• THE TASK:
Restate all of the entries exactly, each line as it stands.

• MATERIAL SUPPLIED:
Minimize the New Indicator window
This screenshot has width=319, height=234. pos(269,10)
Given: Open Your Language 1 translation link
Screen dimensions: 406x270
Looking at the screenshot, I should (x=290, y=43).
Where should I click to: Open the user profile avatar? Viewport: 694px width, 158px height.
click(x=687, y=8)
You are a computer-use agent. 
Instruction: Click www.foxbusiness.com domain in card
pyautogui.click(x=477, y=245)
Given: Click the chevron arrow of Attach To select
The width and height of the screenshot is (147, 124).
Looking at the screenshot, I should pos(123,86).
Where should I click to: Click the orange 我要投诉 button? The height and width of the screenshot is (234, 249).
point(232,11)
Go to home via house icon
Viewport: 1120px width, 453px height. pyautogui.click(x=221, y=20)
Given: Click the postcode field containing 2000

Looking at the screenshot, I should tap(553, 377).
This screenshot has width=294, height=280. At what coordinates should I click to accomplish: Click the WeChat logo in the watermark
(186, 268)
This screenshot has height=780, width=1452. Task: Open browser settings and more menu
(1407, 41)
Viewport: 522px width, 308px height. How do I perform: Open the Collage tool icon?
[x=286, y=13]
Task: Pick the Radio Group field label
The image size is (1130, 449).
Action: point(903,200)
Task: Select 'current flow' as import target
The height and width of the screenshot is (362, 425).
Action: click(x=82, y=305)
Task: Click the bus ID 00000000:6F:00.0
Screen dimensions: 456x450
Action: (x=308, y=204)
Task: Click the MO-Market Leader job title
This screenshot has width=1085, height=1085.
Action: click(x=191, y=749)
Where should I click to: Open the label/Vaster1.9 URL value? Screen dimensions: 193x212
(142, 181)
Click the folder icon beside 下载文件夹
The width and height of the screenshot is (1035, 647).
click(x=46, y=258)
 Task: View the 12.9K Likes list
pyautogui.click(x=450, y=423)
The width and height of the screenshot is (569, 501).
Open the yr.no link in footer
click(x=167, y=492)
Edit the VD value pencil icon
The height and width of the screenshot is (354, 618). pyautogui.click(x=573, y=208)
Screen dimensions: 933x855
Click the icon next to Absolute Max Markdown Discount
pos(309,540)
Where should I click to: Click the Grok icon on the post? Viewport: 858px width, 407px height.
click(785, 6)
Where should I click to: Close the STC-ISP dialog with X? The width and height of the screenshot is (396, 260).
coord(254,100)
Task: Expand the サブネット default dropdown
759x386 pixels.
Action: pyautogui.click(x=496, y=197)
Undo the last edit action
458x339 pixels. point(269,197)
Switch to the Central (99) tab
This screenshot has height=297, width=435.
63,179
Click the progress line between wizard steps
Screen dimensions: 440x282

• SOLUTION BELOW:
Minimize the New Indicator window
This screenshot has width=319, height=234. pos(269,10)
Given: Open Your Language 1 translation link
Screen dimensions: 406x270
Looking at the screenshot, I should (x=290, y=43).
Where should I click to: Open the user profile avatar? Viewport: 694px width, 158px height.
click(x=687, y=8)
You are a computer-use agent. 
Instruction: Click www.foxbusiness.com domain in card
pyautogui.click(x=477, y=245)
Given: Click the chevron arrow of Attach To select
The width and height of the screenshot is (147, 124).
Looking at the screenshot, I should pos(123,86).
Where should I click to: Click the orange 我要投诉 button? The height and width of the screenshot is (234, 249).
point(232,11)
Go to home via house icon
Viewport: 1120px width, 453px height. pyautogui.click(x=221, y=20)
Given: Click the postcode field containing 2000

Looking at the screenshot, I should tap(553, 377).
This screenshot has width=294, height=280. At what coordinates should I click to accomplish: Click the WeChat logo in the watermark
(186, 268)
This screenshot has height=780, width=1452. Task: Open browser settings and more menu
(1407, 41)
Viewport: 522px width, 308px height. How do I perform: Open the Collage tool icon?
[x=286, y=13]
Task: Pick the Radio Group field label
The image size is (1130, 449).
Action: point(903,200)
Task: Select 'current flow' as import target
The height and width of the screenshot is (362, 425).
Action: click(x=82, y=305)
Task: Click the bus ID 00000000:6F:00.0
Screen dimensions: 456x450
Action: (x=308, y=204)
Task: Click the MO-Market Leader job title
This screenshot has width=1085, height=1085.
Action: click(x=191, y=749)
Where should I click to: Open the label/Vaster1.9 URL value? Screen dimensions: 193x212
(142, 181)
Click the folder icon beside 下载文件夹
The width and height of the screenshot is (1035, 647).
click(x=46, y=258)
 Task: View the 12.9K Likes list
pyautogui.click(x=450, y=423)
The width and height of the screenshot is (569, 501).
Open the yr.no link in footer
click(x=167, y=492)
Edit the VD value pencil icon
The height and width of the screenshot is (354, 618). pyautogui.click(x=573, y=208)
Screen dimensions: 933x855
Click the icon next to Absolute Max Markdown Discount
pos(309,540)
Where should I click to: Click the Grok icon on the post? Viewport: 858px width, 407px height.
click(785, 6)
Where should I click to: Close the STC-ISP dialog with X? The width and height of the screenshot is (396, 260).
coord(254,100)
Task: Expand the サブネット default dropdown
759x386 pixels.
Action: pyautogui.click(x=496, y=197)
Undo the last edit action
458x339 pixels. point(269,197)
Switch to the Central (99) tab
This screenshot has height=297, width=435.
63,179
Click the progress line between wizard steps
Screen dimensions: 440x282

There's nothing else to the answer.